I myself recommend people not read To Kill a Mockingbird. Not because of what you mention but because racism is a serious issue in our world today, and the book gives very poor guidance as to how we ought to deal with it, in my view. Very misleading guidance. Really, as far as I can tell, it’s “racism porn” in the same style as Uncle Tom’s Cabin. Not helpful at all.
But I can understand how such plot devices might tire you out completely. I’d be interested to hear how you view Adventures of Huckleberry Finn, which to me is a timeless classic for real. A lot of people have called the book racist, and it does depend on the tribulations of a so called black man (I say so called because race is largely a fantasy) for some of its oomph, but to me it uses racism in a very different way from every other book that uses such tropes: to educate us about ourselves.
Specifically, there’s a sequence in which Huck (the title character) is pretending to be another character in the book, interacting with that character’s aunt (or something like that, don’t remember exactly) and in this conversation he says his arrival was delayed because the boiler on his steamboat blew up. Gracious! says the old lady. Was anybody hurt? No’m, says Huck. Killed a (n word).
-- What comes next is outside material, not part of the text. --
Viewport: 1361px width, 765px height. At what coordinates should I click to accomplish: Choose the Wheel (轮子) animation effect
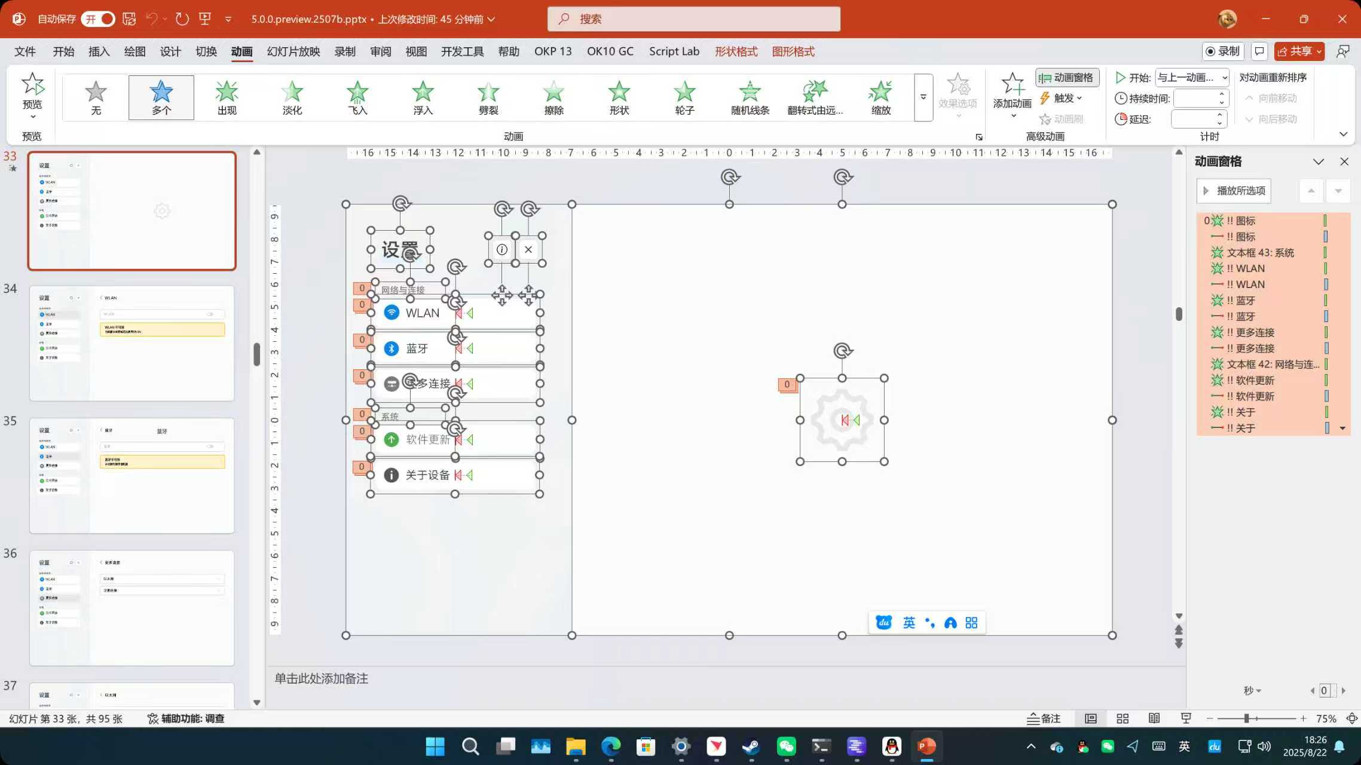(684, 97)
Very soon after Huck muses (I think to himself) that if his conscience was a yellow dog he would shoot it, as it seemingly was not doing the job it was there for. My belief is that this is one of the fundamental truths about living, that no one ever tells us (and maybe most people don’t know): we cannot tell right from wrong. That’s one of the fundamental characteristics of human beings, I think. I’ve never read any other author who made a similar point, and I think it’s a very important one.
Well, as I say, the book depends heavily on the tribulations of a so called black man, and so it may be painful for you to read, but if you can manage it, I’d be very interested to learn what you take from it.